Your instructions: Each line below must be printed again exactly.

Provided data:
┏━━

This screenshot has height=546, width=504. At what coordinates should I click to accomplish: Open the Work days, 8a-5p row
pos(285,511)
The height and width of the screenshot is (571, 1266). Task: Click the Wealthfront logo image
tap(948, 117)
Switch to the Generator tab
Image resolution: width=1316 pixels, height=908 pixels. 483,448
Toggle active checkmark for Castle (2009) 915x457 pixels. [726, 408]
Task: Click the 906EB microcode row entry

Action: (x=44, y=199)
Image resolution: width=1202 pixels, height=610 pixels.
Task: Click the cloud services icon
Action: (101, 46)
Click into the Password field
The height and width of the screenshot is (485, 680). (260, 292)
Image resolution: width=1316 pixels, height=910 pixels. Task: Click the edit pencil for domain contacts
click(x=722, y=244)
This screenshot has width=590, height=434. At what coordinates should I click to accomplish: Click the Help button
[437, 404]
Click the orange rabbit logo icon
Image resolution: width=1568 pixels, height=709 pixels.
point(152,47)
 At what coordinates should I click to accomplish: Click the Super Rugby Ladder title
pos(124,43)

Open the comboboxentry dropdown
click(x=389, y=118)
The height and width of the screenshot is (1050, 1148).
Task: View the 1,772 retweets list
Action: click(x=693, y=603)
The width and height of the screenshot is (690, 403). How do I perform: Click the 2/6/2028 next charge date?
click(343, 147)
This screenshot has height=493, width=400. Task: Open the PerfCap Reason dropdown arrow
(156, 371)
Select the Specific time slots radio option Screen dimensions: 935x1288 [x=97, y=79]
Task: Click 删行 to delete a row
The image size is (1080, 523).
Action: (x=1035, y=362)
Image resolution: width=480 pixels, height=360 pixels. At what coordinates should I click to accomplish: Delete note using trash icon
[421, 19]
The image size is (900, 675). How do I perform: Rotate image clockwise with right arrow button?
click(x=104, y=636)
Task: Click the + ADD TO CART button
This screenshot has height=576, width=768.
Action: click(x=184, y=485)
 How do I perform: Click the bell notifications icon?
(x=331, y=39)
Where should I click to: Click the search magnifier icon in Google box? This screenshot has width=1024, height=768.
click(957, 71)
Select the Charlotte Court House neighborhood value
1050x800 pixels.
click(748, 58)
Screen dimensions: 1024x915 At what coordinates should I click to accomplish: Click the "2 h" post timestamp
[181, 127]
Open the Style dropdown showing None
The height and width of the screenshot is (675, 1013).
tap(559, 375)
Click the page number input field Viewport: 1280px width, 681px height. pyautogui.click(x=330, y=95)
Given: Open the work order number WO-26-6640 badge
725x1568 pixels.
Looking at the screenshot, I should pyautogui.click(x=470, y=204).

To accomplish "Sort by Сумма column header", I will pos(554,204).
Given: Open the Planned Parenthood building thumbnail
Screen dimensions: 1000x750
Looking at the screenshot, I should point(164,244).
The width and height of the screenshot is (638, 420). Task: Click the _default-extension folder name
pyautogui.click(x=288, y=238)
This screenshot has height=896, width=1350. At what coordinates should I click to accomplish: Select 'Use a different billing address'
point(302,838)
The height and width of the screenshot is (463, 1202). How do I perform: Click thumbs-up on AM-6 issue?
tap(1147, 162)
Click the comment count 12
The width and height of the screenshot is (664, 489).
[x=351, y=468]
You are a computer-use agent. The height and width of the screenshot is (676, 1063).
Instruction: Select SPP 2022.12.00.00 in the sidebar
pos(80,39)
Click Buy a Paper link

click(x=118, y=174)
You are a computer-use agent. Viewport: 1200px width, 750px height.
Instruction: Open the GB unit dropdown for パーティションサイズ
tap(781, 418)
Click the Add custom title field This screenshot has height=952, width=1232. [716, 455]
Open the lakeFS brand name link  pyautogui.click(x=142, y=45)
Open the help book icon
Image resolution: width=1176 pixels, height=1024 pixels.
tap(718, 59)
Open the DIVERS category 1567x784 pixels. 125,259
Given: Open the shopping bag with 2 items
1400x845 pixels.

┗━━

Your solution:
This screenshot has height=546, width=504. At what coordinates should I click to accomplish: Open the Work days, 8a-5p row
pos(285,511)
The height and width of the screenshot is (571, 1266). Task: Click the Wealthfront logo image
tap(948, 117)
Switch to the Generator tab
Image resolution: width=1316 pixels, height=908 pixels. 483,448
Toggle active checkmark for Castle (2009) 915x457 pixels. [726, 408]
Task: Click the 906EB microcode row entry

Action: (x=44, y=199)
Image resolution: width=1202 pixels, height=610 pixels.
Task: Click the cloud services icon
Action: (101, 46)
Click into the Password field
The height and width of the screenshot is (485, 680). (260, 292)
Image resolution: width=1316 pixels, height=910 pixels. Task: Click the edit pencil for domain contacts
click(x=722, y=244)
This screenshot has width=590, height=434. At what coordinates should I click to accomplish: Click the Help button
[437, 404]
Click the orange rabbit logo icon
Image resolution: width=1568 pixels, height=709 pixels.
point(152,47)
 At what coordinates should I click to accomplish: Click the Super Rugby Ladder title
pos(124,43)

Open the comboboxentry dropdown
click(x=389, y=118)
The height and width of the screenshot is (1050, 1148).
Task: View the 1,772 retweets list
Action: click(x=693, y=603)
The width and height of the screenshot is (690, 403). How do I perform: Click the 2/6/2028 next charge date?
click(343, 147)
This screenshot has height=493, width=400. Task: Open the PerfCap Reason dropdown arrow
(156, 371)
Select the Specific time slots radio option Screen dimensions: 935x1288 [x=97, y=79]
Task: Click 删行 to delete a row
The image size is (1080, 523).
Action: (x=1035, y=362)
Image resolution: width=480 pixels, height=360 pixels. At what coordinates should I click to accomplish: Delete note using trash icon
[421, 19]
The image size is (900, 675). How do I perform: Rotate image clockwise with right arrow button?
click(x=104, y=636)
Task: Click the + ADD TO CART button
This screenshot has height=576, width=768.
Action: click(x=184, y=485)
 How do I perform: Click the bell notifications icon?
(x=331, y=39)
Where should I click to: Click the search magnifier icon in Google box? This screenshot has width=1024, height=768.
click(957, 71)
Select the Charlotte Court House neighborhood value
1050x800 pixels.
click(748, 58)
Screen dimensions: 1024x915 At what coordinates should I click to accomplish: Click the "2 h" post timestamp
[181, 127]
Open the Style dropdown showing None
The height and width of the screenshot is (675, 1013).
tap(559, 375)
Click the page number input field Viewport: 1280px width, 681px height. pyautogui.click(x=330, y=95)
Given: Open the work order number WO-26-6640 badge
725x1568 pixels.
Looking at the screenshot, I should pyautogui.click(x=470, y=204).

To accomplish "Sort by Сумма column header", I will pos(554,204).
Given: Open the Planned Parenthood building thumbnail
Screen dimensions: 1000x750
Looking at the screenshot, I should point(164,244).
The width and height of the screenshot is (638, 420). Task: Click the _default-extension folder name
pyautogui.click(x=288, y=238)
This screenshot has height=896, width=1350. At what coordinates should I click to accomplish: Select 'Use a different billing address'
point(302,838)
The height and width of the screenshot is (463, 1202). How do I perform: Click thumbs-up on AM-6 issue?
tap(1147, 162)
Click the comment count 12
The width and height of the screenshot is (664, 489).
[x=351, y=468]
You are a computer-use agent. The height and width of the screenshot is (676, 1063).
Instruction: Select SPP 2022.12.00.00 in the sidebar
pos(80,39)
Click Buy a Paper link

click(x=118, y=174)
You are a computer-use agent. Viewport: 1200px width, 750px height.
Instruction: Open the GB unit dropdown for パーティションサイズ
tap(781, 418)
Click the Add custom title field This screenshot has height=952, width=1232. [716, 455]
Open the lakeFS brand name link  pyautogui.click(x=142, y=45)
Open the help book icon
Image resolution: width=1176 pixels, height=1024 pixels.
tap(718, 59)
Open the DIVERS category 1567x784 pixels. 125,259
Given: Open the shopping bag with 2 items
1400x845 pixels.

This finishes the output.